Reading text
* Start *

Swans M10 2.1 Speakers Quick Review

Swans M10 2.1 Speakers Quick Review

We recently got our hands on the Swans M10 which is a 2.1 multimedia speaker. We set it up as music and movie speakers to try if it could go toe-to-toe against known brand names in the market today. Join us in this quick review and find out.


The M10 has a very simplistic design going on. The entirety of its body is wrapped in solid black hue with the front panel made of glossy PVC. The woofer has a chrome-plated volume knob on the upper right side of its face with its 5-inch driver placed right in the middle. On the lower left there’s the diaphragm to give its bass some space to reverberate.


The two satellites each carry a 20mm dome tweeter and a 3-inch mid-range driver. For connectivity, Both satellites have a single cable that connects to the back of the main woofer. Back here, we only have the power switch, RCA ports for digital input, subwoofer bass level, and another diaphragm.

The package comes with an RCA cable that ends with a 3.5mm jack that you can connect to your music player or television – making it easy to use for music-playing and movie-watching.


We first tried playing a couple of songs on it and honestly, we were proven wrong with what we initially expected from it. We thought that because of its simple and straightforward design, and somewhat of an unheard name in the Philippines, it’s just one of those speakers that don’t take sound quality seriously.


Sound quality for the M10 is whole and punchy. It’s got the characteristics of other known brands in terms of mids and highs. Its lows, although is pretty solid, lacks the oomph that we were looking for. Don’t get us wrong, we feel the power of its bass. It’s just that it’s not at par with other 2.1 speakers we’ve previously tried.

* End *

Data extract

* Start *

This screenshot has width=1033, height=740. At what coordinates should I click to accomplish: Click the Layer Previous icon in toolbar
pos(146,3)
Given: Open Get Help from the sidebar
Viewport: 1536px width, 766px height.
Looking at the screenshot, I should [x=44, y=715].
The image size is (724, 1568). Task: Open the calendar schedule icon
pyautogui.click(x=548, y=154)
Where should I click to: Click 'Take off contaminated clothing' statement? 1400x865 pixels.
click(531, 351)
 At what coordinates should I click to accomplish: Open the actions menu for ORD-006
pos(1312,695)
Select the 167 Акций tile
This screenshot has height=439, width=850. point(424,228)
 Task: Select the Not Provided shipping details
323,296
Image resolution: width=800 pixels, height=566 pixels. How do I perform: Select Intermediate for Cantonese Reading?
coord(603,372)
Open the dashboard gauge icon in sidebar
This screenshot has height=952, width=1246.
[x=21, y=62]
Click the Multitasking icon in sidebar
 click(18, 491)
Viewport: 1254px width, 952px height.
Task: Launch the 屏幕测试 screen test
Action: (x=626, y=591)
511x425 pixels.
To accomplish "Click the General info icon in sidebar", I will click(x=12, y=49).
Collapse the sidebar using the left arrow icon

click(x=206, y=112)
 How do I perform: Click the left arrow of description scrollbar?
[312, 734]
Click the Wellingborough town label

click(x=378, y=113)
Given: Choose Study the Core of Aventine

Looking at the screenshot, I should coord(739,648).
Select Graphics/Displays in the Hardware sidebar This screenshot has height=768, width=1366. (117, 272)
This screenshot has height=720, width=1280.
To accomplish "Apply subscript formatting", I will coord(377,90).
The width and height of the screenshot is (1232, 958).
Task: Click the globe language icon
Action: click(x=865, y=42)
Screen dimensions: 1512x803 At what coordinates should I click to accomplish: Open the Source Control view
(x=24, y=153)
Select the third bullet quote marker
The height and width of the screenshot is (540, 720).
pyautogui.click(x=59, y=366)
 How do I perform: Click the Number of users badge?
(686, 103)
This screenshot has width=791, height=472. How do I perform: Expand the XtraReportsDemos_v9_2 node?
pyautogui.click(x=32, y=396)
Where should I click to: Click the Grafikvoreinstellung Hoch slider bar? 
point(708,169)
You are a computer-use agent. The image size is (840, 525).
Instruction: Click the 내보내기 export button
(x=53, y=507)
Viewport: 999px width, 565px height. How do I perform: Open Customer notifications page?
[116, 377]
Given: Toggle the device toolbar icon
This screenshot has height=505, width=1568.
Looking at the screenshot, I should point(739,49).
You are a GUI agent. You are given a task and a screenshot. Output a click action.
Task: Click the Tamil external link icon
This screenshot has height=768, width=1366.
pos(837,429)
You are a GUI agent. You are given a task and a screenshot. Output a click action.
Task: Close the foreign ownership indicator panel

* End *

Problem set
a. Rewrite the Swans M10 review from "We recently got" up to and including "and find out.", changing "toe-to-toe" to "head-to-head".
b. According to the Swans M10 review, which drivers does each of the two satellites carry?

Final answers
a.
We recently got our hands on the Swans M10 which is a 2.1 multimedia speaker. We set it up as music and movie speakers to try if it could go head-to-head against known brand names in the market today. Join us in this quick review and find out.

b. A 20mm dome tweeter and a 3-inch mid-range driver.